▶ _Supplied entries_

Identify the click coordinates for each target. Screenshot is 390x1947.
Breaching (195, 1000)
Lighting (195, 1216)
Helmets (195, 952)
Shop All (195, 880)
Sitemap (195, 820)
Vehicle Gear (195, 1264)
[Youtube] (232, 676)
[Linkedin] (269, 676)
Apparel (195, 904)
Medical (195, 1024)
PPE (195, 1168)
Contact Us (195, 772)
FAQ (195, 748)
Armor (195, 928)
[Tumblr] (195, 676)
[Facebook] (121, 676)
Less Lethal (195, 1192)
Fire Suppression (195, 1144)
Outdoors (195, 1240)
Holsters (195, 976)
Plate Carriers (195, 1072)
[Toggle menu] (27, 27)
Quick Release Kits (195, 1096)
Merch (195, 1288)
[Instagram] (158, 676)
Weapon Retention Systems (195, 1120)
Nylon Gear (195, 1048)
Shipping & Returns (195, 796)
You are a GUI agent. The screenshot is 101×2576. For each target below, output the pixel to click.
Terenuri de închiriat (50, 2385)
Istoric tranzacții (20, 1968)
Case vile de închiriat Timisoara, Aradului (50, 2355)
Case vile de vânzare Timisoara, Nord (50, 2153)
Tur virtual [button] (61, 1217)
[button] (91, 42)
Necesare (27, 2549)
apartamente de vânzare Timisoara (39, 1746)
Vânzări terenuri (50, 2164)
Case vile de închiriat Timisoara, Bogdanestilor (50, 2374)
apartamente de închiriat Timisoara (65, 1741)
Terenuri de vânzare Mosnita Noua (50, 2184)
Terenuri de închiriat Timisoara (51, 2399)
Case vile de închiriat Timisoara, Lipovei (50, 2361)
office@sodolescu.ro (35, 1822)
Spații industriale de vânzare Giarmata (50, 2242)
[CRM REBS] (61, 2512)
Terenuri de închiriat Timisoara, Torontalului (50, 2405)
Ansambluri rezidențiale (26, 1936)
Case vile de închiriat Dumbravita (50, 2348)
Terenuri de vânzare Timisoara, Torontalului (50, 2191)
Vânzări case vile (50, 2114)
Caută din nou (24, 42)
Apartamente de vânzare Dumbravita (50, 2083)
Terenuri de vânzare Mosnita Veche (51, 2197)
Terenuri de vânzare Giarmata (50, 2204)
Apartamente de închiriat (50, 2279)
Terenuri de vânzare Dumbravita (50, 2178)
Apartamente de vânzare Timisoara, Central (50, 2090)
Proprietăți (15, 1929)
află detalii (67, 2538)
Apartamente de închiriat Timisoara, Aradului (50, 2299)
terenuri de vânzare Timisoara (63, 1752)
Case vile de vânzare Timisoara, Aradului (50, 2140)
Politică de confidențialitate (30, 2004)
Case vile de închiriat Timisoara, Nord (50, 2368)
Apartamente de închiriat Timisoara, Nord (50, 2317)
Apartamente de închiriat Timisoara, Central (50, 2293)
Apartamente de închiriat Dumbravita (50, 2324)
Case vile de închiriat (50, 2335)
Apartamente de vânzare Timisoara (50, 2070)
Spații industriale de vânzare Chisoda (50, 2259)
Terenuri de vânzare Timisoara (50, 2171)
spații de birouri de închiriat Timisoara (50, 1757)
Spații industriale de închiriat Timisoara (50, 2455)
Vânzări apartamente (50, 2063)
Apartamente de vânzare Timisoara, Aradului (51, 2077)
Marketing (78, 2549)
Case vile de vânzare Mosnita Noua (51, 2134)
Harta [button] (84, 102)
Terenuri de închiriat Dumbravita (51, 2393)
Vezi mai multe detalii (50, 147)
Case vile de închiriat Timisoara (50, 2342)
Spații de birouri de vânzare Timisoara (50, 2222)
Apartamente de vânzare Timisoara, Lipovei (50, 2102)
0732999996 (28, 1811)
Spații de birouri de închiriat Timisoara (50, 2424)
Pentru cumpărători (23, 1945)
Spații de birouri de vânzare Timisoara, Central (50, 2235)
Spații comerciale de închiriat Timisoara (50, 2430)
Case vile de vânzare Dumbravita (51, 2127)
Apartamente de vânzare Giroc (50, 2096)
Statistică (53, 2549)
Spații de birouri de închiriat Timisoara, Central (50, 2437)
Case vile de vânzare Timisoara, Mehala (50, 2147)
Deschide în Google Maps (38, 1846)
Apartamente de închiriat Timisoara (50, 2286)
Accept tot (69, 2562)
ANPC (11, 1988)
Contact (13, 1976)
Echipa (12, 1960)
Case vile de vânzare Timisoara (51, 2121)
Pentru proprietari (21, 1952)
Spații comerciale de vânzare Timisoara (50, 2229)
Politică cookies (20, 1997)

▶ _Work instructions_
Everything from the line containing "office@sodolescu.ro (35, 1822)" through the line containing "0732999996 (28, 1811)" in the material above should be retyped exactly, both ends included, and nothing more.

▶ _Task response_
office@sodolescu.ro (35, 1822)
Spații industriale de vânzare Giarmata (50, 2242)
[CRM REBS] (61, 2512)
Terenuri de închiriat Timisoara, Torontalului (50, 2405)
Ansambluri rezidențiale (26, 1936)
Case vile de închiriat Dumbravita (50, 2348)
Terenuri de vânzare Timisoara, Torontalului (50, 2191)
Vânzări case vile (50, 2114)
Caută din nou (24, 42)
Apartamente de vânzare Dumbravita (50, 2083)
Terenuri de vânzare Mosnita Veche (51, 2197)
Terenuri de vânzare Giarmata (50, 2204)
Apartamente de închiriat (50, 2279)
Terenuri de vânzare Dumbravita (50, 2178)
Apartamente de vânzare Timisoara, Central (50, 2090)
Proprietăți (15, 1929)
află detalii (67, 2538)
Apartamente de închiriat Timisoara, Aradului (50, 2299)
terenuri de vânzare Timisoara (63, 1752)
Case vile de vânzare Timisoara, Aradului (50, 2140)
Politică de confidențialitate (30, 2004)
Case vile de închiriat Timisoara, Nord (50, 2368)
Apartamente de închiriat Timisoara, Nord (50, 2317)
Apartamente de închiriat Timisoara, Central (50, 2293)
Apartamente de închiriat Dumbravita (50, 2324)
Case vile de închiriat (50, 2335)
Apartamente de vânzare Timisoara (50, 2070)
Spații industriale de vânzare Chisoda (50, 2259)
Terenuri de vânzare Timisoara (50, 2171)
spații de birouri de închiriat Timisoara (50, 1757)
Spații industriale de închiriat Timisoara (50, 2455)
Vânzări apartamente (50, 2063)
Apartamente de vânzare Timisoara, Aradului (51, 2077)
Marketing (78, 2549)
Case vile de vânzare Mosnita Noua (51, 2134)
Harta [button] (84, 102)
Terenuri de închiriat Dumbravita (51, 2393)
Vezi mai multe detalii (50, 147)
Case vile de închiriat Timisoara (50, 2342)
Spații de birouri de vânzare Timisoara (50, 2222)
Apartamente de vânzare Timisoara, Lipovei (50, 2102)
0732999996 (28, 1811)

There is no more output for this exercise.